Franse kroniek
Pierre H. Dubois
Het dagboek van Julien Green
Op 6 juli 1938 verscheen het eerste deel van het sedertdien beroemd geworden dagboek van de Frans-Amerikaanse schrijver Julien Green, - een journaal dat hij sinds 1928 bijhield en dat nu naast het zo mogelijk nog befaamdere dagboek van André Gide in dit genre een der belangrijkste werken in de Franse literatuur van deze eeuw is geworden.
Er zijn in deze literatuur meer journaals geschreven.

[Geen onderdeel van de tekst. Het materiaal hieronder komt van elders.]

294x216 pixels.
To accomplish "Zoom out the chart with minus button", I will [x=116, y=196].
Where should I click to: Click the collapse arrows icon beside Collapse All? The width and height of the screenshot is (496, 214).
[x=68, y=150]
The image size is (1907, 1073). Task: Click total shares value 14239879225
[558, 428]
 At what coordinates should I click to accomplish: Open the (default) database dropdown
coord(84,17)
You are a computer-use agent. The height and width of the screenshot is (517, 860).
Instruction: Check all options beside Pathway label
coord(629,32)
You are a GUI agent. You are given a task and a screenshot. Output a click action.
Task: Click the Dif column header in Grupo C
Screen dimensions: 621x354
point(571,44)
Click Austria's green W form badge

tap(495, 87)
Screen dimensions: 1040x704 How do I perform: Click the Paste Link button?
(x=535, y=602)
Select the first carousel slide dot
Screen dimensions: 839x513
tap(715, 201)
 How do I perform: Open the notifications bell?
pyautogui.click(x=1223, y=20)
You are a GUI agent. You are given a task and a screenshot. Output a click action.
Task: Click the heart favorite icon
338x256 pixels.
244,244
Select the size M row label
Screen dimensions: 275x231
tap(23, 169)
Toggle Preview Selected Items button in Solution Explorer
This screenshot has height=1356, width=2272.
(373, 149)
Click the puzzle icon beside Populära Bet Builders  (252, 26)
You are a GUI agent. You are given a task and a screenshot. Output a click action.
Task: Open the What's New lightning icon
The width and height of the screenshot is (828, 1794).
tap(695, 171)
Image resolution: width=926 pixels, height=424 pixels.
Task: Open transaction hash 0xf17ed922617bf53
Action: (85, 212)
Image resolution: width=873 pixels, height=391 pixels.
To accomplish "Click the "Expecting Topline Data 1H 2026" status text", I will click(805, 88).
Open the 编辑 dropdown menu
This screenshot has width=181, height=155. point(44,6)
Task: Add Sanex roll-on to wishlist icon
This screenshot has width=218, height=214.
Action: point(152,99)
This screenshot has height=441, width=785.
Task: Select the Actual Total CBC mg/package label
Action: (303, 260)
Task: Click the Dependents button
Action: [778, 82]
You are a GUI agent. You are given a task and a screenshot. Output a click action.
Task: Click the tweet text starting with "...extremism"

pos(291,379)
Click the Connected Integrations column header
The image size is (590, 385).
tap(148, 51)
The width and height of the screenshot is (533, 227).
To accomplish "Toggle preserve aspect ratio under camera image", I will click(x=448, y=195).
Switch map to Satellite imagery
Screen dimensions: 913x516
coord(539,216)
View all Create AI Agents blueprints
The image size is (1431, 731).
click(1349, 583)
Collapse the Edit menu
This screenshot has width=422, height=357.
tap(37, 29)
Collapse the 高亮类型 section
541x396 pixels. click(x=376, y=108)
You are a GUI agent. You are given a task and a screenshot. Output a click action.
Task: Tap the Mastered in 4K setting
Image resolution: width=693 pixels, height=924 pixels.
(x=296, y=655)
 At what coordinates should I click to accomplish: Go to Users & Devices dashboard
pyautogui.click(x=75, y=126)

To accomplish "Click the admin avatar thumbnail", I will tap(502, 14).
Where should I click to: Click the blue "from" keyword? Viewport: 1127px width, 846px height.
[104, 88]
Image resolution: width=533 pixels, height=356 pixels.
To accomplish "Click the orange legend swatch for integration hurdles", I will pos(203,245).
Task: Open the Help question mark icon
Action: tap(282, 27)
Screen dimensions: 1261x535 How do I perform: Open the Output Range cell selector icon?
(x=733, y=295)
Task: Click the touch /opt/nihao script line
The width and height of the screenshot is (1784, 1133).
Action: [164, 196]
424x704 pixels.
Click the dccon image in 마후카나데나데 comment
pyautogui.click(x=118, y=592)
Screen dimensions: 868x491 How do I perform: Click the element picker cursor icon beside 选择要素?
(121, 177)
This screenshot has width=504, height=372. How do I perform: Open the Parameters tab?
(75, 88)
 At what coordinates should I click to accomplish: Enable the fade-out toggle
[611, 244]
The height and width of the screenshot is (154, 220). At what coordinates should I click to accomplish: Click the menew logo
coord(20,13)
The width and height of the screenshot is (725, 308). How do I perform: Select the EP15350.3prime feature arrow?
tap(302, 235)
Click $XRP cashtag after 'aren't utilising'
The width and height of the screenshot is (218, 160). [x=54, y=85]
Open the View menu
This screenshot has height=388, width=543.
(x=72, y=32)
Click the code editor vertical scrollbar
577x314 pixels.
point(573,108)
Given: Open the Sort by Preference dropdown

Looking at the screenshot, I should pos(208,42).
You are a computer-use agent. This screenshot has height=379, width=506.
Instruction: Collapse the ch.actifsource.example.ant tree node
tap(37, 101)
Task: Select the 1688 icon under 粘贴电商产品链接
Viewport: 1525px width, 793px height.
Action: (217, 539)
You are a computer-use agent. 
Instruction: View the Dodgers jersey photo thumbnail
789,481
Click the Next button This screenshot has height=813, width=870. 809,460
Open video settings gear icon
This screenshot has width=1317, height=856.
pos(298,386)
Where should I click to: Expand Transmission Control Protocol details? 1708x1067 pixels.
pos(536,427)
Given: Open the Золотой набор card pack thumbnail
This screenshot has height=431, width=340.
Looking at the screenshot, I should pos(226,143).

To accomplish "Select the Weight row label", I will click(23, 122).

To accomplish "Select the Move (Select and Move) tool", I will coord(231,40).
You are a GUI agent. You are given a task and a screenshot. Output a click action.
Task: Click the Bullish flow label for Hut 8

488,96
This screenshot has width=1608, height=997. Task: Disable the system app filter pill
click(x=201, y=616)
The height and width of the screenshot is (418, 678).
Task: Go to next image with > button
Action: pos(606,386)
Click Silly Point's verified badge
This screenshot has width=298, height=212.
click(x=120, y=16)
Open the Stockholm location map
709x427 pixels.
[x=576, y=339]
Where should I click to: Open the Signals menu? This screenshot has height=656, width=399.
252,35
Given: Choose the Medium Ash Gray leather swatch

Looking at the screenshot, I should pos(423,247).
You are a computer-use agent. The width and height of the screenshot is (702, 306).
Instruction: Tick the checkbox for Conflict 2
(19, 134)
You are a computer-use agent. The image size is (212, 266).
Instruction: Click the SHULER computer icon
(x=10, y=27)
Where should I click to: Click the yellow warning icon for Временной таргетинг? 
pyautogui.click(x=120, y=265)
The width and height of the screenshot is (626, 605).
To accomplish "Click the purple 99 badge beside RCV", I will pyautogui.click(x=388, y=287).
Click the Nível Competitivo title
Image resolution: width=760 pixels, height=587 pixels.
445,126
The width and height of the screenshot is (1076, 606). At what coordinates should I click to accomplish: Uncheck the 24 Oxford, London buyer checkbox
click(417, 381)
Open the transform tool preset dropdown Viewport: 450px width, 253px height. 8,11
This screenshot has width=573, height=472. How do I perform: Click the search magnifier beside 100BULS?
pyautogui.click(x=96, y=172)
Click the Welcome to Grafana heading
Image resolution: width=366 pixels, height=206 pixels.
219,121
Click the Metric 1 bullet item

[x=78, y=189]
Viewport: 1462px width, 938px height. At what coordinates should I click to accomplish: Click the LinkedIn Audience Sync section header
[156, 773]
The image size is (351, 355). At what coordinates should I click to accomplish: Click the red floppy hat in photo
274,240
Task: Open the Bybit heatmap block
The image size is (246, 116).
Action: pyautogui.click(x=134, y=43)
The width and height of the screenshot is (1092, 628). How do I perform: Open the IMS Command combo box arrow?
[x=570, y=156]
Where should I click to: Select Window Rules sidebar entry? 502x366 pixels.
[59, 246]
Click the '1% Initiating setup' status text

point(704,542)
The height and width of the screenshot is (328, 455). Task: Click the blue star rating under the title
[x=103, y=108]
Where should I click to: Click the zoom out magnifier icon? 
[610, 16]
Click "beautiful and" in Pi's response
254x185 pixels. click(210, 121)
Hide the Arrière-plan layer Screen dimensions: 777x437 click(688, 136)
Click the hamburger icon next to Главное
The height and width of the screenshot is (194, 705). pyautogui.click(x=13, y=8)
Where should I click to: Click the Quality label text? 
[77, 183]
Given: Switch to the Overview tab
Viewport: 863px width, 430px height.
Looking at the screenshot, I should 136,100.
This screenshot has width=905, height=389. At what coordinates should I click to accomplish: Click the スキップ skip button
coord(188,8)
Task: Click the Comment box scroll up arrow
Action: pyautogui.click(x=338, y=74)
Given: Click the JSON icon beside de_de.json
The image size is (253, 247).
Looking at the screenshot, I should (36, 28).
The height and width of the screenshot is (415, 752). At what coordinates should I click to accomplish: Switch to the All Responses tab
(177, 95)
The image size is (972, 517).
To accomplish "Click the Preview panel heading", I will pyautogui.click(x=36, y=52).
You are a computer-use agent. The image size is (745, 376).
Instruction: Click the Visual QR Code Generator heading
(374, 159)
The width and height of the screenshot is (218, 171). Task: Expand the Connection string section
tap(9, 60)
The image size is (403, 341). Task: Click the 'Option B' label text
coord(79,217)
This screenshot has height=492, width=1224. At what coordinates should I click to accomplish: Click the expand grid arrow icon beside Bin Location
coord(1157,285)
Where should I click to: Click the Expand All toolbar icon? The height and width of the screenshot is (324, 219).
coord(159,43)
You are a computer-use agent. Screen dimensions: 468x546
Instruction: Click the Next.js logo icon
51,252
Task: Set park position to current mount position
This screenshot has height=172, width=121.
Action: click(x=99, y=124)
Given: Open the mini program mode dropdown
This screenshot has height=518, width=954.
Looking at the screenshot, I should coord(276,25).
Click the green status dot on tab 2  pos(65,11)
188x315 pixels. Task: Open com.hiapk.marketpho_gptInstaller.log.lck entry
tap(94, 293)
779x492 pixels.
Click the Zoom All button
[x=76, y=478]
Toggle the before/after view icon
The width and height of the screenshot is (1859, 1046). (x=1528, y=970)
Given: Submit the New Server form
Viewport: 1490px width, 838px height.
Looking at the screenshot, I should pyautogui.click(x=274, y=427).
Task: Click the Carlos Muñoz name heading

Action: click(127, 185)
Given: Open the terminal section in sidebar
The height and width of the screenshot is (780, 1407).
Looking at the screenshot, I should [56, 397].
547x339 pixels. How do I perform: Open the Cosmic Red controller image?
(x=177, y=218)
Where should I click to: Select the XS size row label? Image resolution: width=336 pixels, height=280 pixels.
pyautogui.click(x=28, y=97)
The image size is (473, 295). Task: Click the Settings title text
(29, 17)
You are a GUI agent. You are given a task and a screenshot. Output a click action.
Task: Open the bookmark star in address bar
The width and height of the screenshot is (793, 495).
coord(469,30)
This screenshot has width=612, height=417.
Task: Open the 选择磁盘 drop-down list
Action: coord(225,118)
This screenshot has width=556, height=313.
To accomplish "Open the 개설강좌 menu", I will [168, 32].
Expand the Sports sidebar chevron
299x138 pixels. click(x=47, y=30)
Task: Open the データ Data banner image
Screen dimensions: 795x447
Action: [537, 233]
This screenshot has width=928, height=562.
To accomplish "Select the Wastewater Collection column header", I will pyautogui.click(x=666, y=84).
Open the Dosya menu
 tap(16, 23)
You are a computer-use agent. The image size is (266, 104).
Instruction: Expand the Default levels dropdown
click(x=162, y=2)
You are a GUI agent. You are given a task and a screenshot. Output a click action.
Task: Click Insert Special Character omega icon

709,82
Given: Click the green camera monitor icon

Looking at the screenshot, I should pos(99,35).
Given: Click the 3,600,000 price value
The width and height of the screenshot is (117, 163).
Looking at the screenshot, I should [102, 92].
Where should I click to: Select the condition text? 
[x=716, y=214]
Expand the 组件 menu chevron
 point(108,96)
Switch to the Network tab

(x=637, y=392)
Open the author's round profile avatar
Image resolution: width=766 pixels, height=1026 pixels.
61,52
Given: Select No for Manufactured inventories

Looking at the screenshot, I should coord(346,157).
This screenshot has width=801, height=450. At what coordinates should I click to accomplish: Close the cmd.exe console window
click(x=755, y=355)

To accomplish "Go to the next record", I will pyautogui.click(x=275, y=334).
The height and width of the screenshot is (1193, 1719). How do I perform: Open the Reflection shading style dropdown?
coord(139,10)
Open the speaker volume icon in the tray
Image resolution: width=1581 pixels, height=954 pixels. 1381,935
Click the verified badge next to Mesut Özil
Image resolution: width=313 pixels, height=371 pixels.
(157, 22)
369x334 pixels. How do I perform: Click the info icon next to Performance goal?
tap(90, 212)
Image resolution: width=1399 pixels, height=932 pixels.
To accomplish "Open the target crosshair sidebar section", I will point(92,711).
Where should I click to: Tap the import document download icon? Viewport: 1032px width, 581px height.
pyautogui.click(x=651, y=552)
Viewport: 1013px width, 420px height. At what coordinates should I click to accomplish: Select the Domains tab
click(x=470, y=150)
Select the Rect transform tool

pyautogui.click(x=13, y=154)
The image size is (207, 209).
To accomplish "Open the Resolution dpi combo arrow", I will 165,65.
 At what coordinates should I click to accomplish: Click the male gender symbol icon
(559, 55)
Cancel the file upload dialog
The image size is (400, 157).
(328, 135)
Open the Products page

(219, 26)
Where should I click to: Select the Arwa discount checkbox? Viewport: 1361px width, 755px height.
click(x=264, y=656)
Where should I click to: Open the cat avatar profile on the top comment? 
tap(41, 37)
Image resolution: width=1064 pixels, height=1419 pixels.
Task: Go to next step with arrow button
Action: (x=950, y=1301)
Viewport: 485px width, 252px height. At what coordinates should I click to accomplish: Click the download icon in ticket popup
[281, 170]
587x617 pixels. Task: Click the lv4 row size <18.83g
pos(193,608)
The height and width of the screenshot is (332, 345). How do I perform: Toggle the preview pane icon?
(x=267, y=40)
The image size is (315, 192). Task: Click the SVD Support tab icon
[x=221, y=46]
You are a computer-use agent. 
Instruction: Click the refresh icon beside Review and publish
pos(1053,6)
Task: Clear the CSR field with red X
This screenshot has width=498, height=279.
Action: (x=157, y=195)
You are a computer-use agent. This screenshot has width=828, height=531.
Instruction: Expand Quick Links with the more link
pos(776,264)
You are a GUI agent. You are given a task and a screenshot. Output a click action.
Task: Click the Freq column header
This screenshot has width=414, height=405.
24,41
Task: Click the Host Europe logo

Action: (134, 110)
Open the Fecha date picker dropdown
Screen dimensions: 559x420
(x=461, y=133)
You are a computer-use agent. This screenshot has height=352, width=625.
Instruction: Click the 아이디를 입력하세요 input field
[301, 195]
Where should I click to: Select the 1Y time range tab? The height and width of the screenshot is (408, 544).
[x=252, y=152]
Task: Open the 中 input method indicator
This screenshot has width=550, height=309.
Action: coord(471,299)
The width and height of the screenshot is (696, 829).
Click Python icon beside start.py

Het is een genre dat in Frankrijk eigenlijk altijd heeft gebloeid, soms meer als mémoires, maar het bestaat sedert eeuwen en heeft altijd zowel op schrijvers als lezers een speciale aantrekkingskracht uitgeoefend.
Het totale Journal van Green loopt nu van 1928 tot 1976: het laatst verschenen deel (1972-1976) zag het licht onder de titel La bouteille à la mer. Toen de schrijver in 1970 de voorgaande bundels in twee massieve delen verzamelde (intussen wordt het met zijn romans, autobiografie en andere geschriften eveneens uitgegeven in de Pléiade, waarvan nu vijf delen uitkwamen), schreef hij daar een lezenswaardige inleiding bij. Hij deelde daarin mee het een curieuze ervaring te vinden een dagboek dat zolang is bijgehouden achter elkaar te herlezen, met name door de sterk relativerende werking die ervan uitgaat. Van de ballon die in zijn jeugd het avontuur in het luchtruim vertegenwoordigde naar de kosmonauten en de maanlandingen ligt een afstand van een halve eeuw en bovendien voltrekt die ontwikkeling zich met een steeds toenemende snelheid. Wat ons vandaag verbaast, zal over twintig jaar misschien doen glimlachen zegt Green, maar voegt hij eraan toe wat verbaast ons nog? De mens heeft zijn naieviteit verloren, zoals men zijn onschuld verliest.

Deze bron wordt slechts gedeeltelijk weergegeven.